Okey if $\phi(x,y)=\ln(x^2+y^2), (x,y) \neq (0,0)$. Find the field lines for $\mathbf{G}=\nabla \phi$.
So $\mathbf{G}=\frac{2x}{x^2+y^2}\mathbf{i}+\frac{2y}{x^2+y^2}\mathbf{j}$ right? To find the field lines we use:
$$\begin{align} \frac{dx}{\frac{2x}{x^2+y^2}}&=\frac{dy}{\frac{2y}{x^2+y^2}}, \bigg|\times \frac{2}{x^2+y^2} \\ \frac{dx}{x}&=\frac{dy}{y} \\ \log|Ax|&=\log|y|\\ y&=Ax\end{align} $$
So the field lines are lines thru origo? When graphing the lines how does I know the magnitude of the lines? (the graph with small arrows)

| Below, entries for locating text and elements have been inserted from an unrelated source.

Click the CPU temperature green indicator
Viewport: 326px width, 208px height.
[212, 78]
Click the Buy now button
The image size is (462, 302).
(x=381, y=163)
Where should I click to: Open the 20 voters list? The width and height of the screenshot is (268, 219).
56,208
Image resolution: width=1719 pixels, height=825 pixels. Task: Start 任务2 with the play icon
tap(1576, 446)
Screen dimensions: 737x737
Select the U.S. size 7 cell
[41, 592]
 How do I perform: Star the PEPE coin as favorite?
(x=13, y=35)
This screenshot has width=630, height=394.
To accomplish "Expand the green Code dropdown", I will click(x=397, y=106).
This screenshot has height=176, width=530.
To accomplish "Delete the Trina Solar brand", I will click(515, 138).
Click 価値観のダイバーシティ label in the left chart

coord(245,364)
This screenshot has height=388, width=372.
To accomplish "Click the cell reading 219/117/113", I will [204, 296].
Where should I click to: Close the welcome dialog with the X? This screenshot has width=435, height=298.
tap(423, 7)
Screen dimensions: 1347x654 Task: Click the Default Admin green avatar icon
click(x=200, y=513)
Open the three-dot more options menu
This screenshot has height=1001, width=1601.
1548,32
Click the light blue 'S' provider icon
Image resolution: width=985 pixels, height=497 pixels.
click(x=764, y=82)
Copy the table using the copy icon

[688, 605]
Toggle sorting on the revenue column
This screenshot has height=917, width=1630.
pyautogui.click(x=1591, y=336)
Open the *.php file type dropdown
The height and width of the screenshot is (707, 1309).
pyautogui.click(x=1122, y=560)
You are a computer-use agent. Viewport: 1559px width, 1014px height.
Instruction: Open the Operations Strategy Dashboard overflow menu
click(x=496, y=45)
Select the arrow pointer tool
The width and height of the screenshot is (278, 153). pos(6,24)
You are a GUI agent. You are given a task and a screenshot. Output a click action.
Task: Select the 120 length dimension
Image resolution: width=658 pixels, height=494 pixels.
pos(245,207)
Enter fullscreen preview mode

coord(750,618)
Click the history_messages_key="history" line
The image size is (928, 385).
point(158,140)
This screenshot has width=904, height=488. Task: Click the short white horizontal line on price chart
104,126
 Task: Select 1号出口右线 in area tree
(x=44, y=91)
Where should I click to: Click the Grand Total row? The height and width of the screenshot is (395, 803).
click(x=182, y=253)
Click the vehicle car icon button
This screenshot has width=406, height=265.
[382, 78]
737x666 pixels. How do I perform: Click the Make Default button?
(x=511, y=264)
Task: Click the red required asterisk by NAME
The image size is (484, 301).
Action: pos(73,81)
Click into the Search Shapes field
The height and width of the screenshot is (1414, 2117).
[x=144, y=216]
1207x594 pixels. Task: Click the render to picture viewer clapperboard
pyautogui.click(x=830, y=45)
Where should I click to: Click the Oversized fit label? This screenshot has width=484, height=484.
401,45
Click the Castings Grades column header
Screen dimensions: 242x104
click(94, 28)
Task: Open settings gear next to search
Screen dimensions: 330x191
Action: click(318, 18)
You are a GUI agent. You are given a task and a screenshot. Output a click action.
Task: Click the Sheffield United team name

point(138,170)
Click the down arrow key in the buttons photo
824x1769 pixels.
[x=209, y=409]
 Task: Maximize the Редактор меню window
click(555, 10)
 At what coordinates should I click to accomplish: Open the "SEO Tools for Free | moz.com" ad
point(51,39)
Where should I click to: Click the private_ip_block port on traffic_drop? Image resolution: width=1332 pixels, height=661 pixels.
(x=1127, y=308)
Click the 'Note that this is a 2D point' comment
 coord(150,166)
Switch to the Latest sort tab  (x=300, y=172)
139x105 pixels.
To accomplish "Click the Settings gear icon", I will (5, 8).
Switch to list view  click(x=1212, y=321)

You can see it directly from the formula. $$G(x,y) = \frac{2}{|(x,y)|^2}(x,y) = \frac{2}{r^2}(x,y)$$ (where $r$ is the magnitude of $(x,y)$) so the field vector at $(x,y)$ points in the same direction as the radius vector to the point, i.e., directly away from the origin at all points $\neq (0,0)$. You can see the magnitude of the field vector at $(x,y)$ is $\frac2r$ as well.